Establish the number of lines below that contain the string "will". State that number alone.

(Collected data entries)
"""
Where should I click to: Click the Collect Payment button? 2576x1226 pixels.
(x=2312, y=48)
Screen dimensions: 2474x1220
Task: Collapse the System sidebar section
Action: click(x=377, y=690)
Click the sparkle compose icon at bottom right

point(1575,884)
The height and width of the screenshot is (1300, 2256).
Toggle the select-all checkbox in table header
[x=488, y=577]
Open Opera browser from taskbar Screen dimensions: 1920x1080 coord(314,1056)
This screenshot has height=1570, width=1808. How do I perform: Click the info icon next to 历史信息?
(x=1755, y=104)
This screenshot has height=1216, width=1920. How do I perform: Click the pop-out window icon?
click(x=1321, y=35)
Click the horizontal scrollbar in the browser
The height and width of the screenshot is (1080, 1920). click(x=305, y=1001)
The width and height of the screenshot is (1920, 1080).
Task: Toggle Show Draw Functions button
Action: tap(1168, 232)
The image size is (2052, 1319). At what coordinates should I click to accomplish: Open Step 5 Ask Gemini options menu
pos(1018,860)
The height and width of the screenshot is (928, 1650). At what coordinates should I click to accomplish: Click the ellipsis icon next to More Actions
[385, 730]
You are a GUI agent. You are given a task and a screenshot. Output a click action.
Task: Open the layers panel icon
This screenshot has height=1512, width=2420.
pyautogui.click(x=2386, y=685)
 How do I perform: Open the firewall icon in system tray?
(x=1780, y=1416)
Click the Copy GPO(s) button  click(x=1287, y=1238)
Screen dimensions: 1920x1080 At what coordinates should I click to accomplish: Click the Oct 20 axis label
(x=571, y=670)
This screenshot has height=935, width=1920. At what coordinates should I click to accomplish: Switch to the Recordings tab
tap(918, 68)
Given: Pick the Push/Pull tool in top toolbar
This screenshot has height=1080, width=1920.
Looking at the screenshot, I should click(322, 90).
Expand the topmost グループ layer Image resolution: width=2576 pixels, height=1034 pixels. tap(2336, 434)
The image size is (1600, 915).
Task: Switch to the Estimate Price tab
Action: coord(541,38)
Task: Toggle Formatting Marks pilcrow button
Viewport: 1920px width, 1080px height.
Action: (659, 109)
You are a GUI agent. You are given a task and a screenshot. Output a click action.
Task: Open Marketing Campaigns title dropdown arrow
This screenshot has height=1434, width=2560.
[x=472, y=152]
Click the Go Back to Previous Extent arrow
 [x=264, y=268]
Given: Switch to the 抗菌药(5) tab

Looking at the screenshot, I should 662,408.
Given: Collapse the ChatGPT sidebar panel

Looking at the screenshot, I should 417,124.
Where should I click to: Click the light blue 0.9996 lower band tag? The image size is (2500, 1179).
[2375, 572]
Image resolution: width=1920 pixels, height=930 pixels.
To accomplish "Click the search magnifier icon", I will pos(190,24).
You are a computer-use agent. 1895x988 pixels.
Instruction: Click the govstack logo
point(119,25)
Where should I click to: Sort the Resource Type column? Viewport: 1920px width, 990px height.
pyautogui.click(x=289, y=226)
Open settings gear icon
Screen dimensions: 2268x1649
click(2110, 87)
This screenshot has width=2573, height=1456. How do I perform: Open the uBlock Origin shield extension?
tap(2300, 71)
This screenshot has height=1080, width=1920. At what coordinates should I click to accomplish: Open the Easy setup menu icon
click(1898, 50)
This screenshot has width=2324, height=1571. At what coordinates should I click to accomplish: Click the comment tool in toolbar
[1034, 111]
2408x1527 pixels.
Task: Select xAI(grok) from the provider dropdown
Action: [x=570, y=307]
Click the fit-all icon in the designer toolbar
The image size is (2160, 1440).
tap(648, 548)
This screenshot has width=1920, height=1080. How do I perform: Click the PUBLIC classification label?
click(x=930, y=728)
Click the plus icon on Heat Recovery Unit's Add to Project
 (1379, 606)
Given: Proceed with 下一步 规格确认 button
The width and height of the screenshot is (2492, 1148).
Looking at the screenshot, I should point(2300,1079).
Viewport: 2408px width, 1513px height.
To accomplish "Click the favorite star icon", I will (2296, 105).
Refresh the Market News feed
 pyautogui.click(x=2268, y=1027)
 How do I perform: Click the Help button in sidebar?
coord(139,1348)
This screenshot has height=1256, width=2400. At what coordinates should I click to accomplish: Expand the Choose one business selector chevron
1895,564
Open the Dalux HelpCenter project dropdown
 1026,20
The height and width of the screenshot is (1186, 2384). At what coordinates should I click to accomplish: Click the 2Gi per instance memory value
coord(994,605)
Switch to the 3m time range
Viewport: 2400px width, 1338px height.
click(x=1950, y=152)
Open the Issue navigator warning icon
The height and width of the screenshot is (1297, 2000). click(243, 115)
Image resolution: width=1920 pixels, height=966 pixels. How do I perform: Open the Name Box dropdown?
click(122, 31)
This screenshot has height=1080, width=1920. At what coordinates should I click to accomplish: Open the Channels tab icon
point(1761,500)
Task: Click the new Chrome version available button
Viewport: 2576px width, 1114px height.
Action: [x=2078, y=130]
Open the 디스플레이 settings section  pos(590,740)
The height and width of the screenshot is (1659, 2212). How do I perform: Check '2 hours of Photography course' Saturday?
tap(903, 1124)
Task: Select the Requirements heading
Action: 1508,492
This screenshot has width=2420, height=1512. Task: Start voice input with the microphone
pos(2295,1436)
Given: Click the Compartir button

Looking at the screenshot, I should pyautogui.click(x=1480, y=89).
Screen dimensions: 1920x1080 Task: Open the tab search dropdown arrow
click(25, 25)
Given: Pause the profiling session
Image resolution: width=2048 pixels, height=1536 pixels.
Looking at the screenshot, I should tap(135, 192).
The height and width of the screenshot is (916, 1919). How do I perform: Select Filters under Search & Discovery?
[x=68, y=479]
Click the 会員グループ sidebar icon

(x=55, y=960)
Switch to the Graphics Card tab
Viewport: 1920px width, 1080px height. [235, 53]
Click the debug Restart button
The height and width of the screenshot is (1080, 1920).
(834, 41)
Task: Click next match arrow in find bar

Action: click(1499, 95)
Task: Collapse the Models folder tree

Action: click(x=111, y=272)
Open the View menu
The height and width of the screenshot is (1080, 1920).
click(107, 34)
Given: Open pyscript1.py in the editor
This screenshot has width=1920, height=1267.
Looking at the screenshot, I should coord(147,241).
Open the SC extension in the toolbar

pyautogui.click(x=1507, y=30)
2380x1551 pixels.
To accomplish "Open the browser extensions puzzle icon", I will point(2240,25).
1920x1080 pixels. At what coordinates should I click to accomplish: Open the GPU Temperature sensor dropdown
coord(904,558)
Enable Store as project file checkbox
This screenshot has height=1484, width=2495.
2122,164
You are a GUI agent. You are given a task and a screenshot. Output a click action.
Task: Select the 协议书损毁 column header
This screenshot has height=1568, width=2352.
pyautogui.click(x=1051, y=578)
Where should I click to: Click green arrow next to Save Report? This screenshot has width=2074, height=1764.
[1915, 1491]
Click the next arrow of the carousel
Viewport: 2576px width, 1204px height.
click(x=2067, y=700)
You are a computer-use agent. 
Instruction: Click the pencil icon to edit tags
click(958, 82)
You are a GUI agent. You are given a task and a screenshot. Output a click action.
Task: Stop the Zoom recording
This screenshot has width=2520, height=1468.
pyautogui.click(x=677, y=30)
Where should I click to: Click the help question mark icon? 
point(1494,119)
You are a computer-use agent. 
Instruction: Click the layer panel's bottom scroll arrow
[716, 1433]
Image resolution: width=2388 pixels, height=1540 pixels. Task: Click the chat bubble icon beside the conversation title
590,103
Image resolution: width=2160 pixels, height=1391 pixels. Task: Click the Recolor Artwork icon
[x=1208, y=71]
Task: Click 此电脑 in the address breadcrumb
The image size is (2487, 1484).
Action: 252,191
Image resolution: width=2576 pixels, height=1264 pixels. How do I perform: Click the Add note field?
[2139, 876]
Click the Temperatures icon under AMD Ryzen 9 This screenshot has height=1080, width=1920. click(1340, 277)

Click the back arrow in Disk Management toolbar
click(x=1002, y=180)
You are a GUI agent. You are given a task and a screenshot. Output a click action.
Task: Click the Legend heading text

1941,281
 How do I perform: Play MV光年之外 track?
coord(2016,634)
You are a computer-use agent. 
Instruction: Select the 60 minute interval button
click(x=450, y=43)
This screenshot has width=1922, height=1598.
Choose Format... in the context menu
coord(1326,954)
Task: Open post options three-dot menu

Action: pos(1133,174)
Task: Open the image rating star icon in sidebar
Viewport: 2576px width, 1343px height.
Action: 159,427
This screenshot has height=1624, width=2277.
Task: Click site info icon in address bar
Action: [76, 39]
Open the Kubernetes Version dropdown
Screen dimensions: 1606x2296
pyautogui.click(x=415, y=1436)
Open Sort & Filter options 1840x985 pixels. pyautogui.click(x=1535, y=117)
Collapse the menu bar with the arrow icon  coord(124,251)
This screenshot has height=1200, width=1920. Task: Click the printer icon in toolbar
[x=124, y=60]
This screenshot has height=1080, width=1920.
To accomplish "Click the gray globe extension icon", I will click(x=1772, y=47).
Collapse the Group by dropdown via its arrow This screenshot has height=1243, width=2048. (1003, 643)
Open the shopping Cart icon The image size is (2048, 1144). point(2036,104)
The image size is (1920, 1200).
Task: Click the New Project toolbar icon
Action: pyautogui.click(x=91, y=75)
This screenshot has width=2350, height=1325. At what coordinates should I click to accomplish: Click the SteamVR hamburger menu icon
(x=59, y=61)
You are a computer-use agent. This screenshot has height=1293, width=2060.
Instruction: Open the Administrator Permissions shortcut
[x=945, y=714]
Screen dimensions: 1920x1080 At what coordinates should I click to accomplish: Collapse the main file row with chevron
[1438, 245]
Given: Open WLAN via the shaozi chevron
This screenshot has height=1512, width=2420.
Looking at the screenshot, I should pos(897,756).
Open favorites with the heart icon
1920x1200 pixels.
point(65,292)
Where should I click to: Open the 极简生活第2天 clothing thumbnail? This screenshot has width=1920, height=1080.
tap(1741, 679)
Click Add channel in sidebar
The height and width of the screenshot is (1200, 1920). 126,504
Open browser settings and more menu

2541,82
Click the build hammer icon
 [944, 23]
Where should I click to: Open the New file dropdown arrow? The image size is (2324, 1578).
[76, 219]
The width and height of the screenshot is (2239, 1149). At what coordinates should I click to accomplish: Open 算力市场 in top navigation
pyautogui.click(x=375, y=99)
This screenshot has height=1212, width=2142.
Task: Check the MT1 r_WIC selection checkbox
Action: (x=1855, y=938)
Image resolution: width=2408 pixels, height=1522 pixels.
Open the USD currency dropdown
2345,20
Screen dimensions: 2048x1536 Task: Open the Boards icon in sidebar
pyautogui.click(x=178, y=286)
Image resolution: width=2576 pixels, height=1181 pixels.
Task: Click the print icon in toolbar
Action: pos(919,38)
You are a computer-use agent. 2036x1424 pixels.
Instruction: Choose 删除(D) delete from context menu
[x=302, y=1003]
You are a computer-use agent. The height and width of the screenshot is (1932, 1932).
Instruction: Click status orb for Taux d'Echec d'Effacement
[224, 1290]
"""
ANSWER TO THIS PROBLEM
4